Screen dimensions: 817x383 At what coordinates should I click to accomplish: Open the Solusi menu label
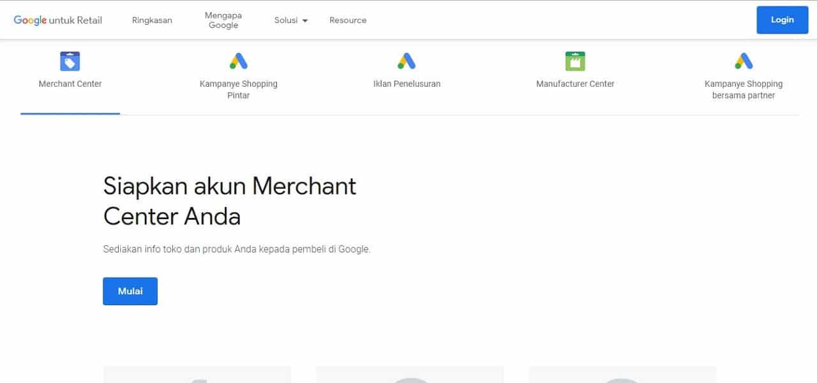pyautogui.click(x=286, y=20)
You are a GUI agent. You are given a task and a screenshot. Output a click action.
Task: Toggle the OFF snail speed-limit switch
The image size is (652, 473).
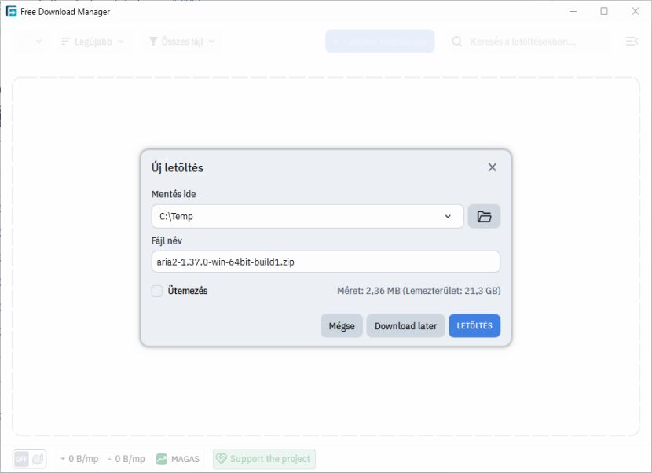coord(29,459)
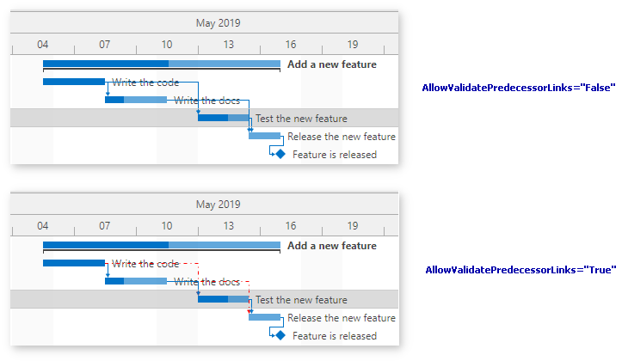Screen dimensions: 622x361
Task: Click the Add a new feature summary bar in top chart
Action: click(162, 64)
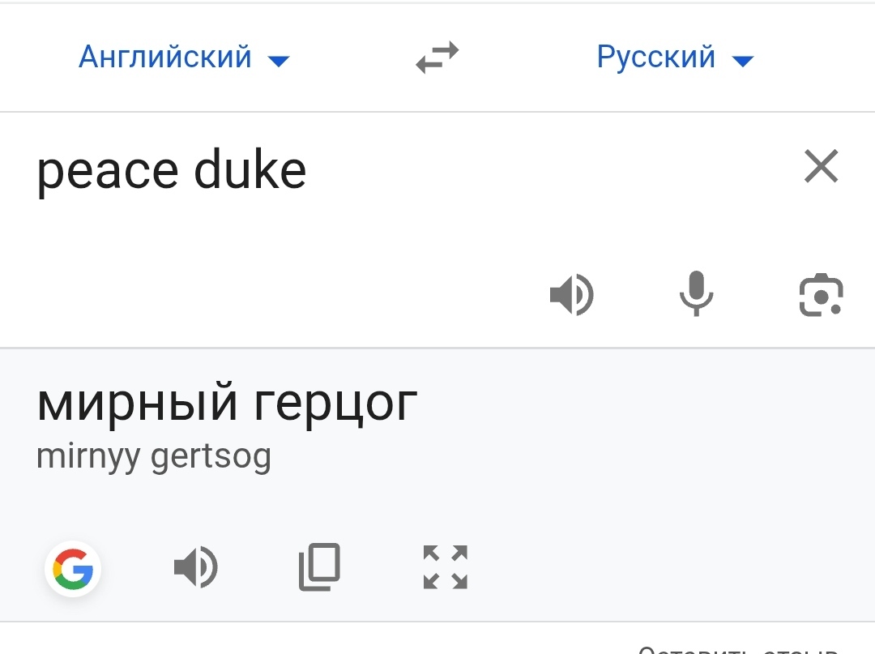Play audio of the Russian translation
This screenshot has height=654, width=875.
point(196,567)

::::::::::

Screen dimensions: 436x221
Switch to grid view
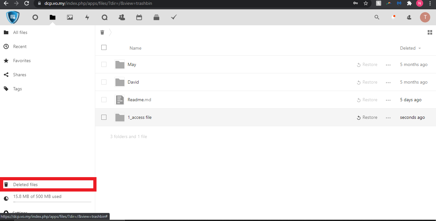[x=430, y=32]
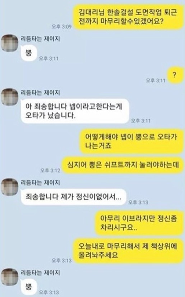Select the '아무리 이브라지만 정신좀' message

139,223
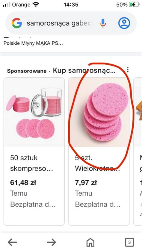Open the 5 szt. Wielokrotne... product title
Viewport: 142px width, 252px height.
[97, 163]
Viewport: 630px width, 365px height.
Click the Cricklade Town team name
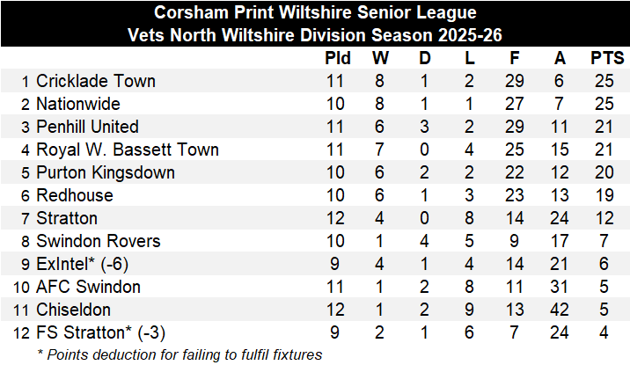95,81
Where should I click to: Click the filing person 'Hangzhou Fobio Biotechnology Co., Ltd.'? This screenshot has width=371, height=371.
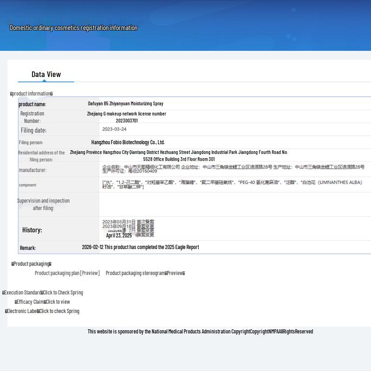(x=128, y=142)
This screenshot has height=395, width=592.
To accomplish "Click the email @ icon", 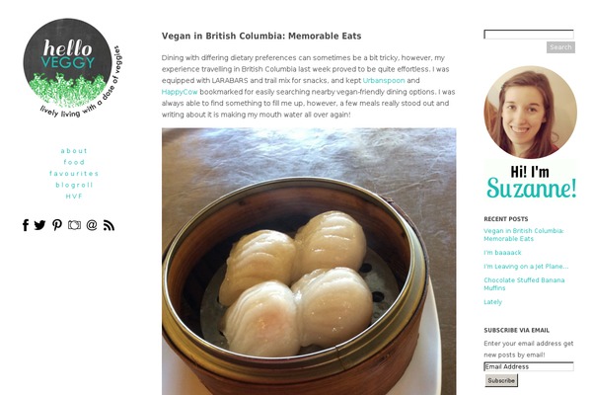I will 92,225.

::::::::::

— EXERCISE GOAL —
Transcribe the lines above exactly, beginning at the one with "Screen dimensions: 817x383" and ending at the one with "Task: Toggle the OFF snail speed-limit switch". Include both; exclude the pictures.

— RESULT FOR THIS EXERCISE —
Screen dimensions: 817x383 At what coordinates should I click to accomplish: Open the Solusi menu label
pyautogui.click(x=286, y=20)
You are a GUI agent. You are given a task and a screenshot. Output a click action.
Task: Toggle the OFF snail speed-limit switch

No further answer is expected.